### Prompt
Output the entries below word for word, stopping once the line containing "Task: Open the" is done, and omit each picture.

(Data extracted from a collection)

=== Begin Enclosure ===

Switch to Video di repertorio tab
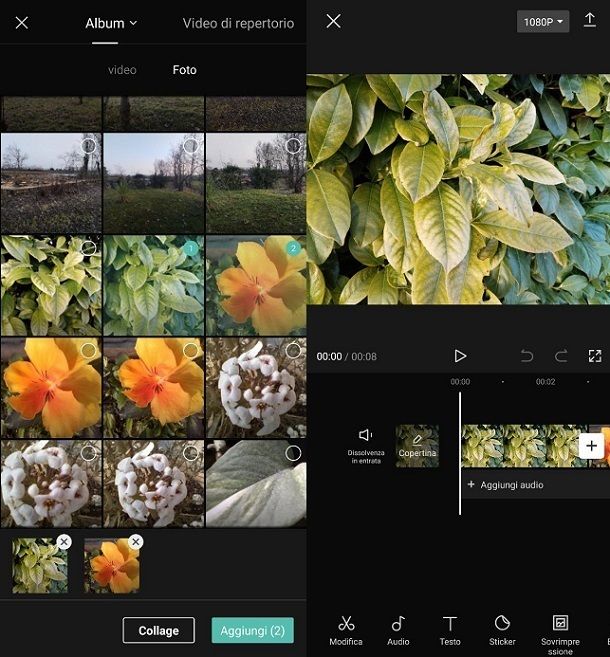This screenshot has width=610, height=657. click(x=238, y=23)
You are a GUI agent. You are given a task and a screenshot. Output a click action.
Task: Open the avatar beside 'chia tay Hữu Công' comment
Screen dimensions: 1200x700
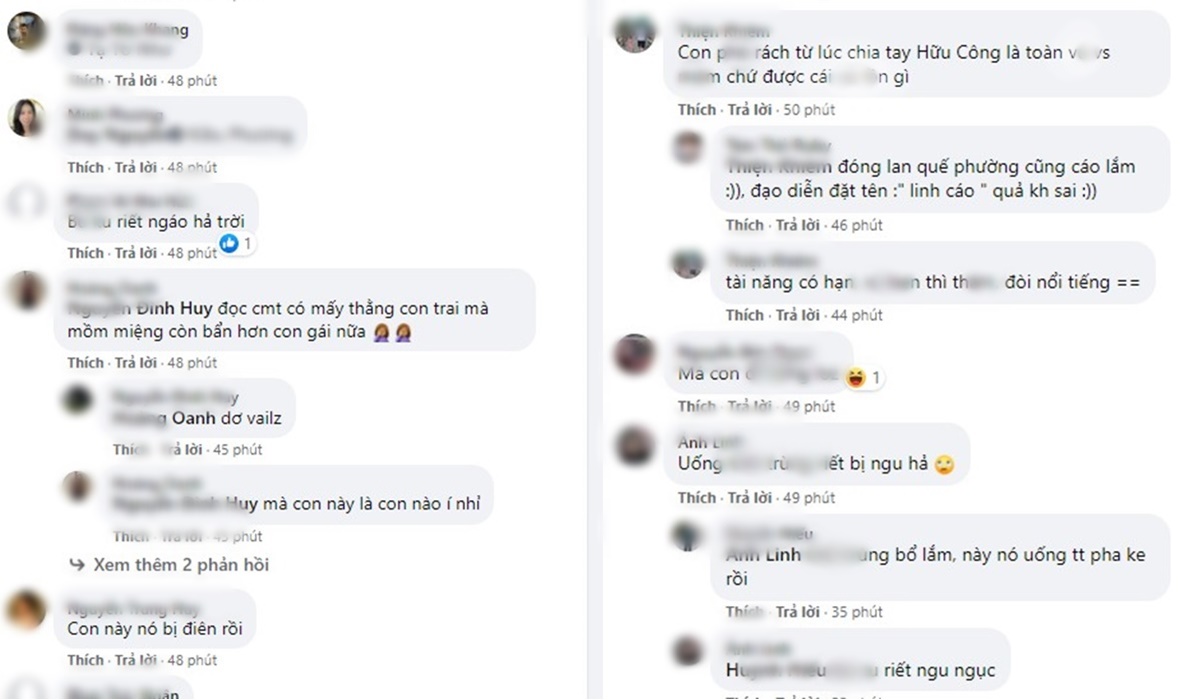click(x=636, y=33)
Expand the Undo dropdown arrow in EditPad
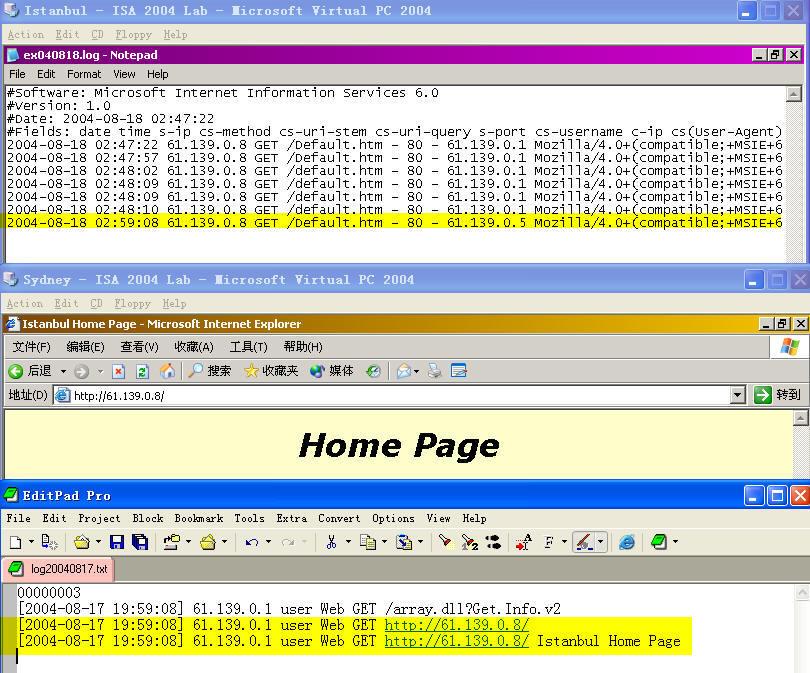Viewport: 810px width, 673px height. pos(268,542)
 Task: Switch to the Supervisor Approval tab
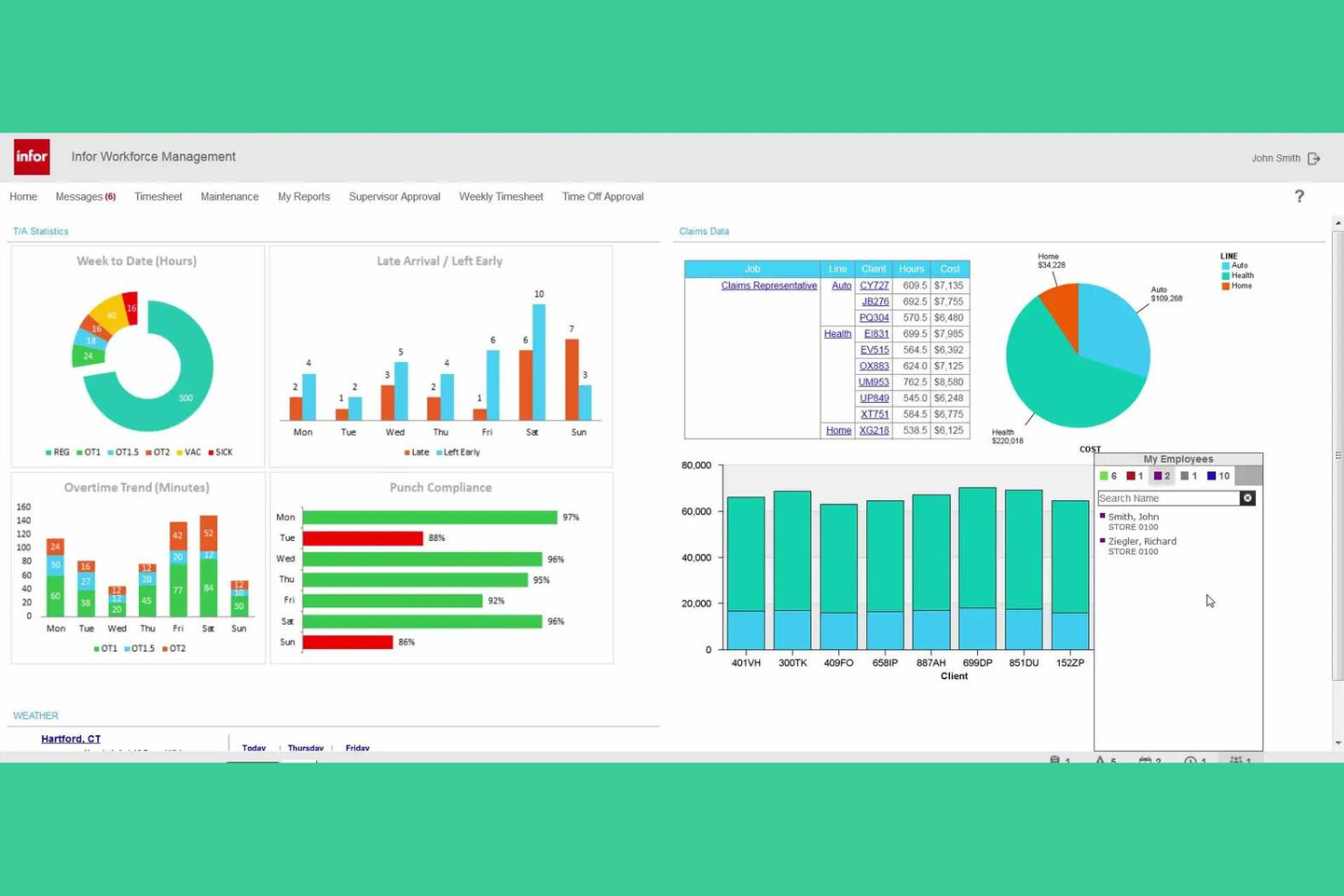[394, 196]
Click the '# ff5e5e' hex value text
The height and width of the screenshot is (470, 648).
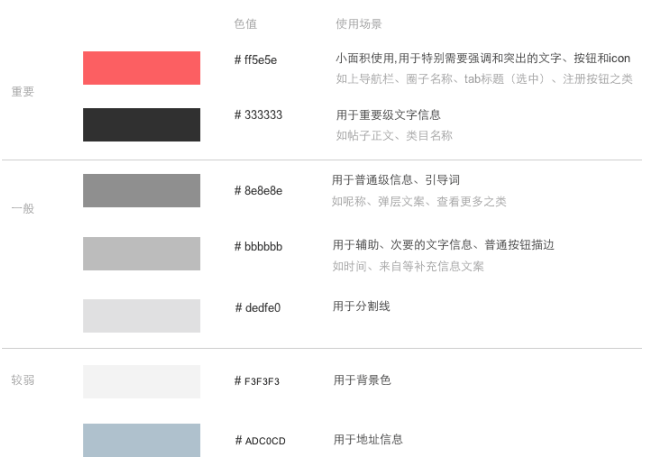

=== End Enclosure ===

### Solution for this problem
Switch to Video di repertorio tab
This screenshot has width=610, height=657. click(x=238, y=23)
You are a GUI agent. You are given a task and a screenshot. Output a click action.
Task: Open the avatar beside 'chia tay Hữu Công' comment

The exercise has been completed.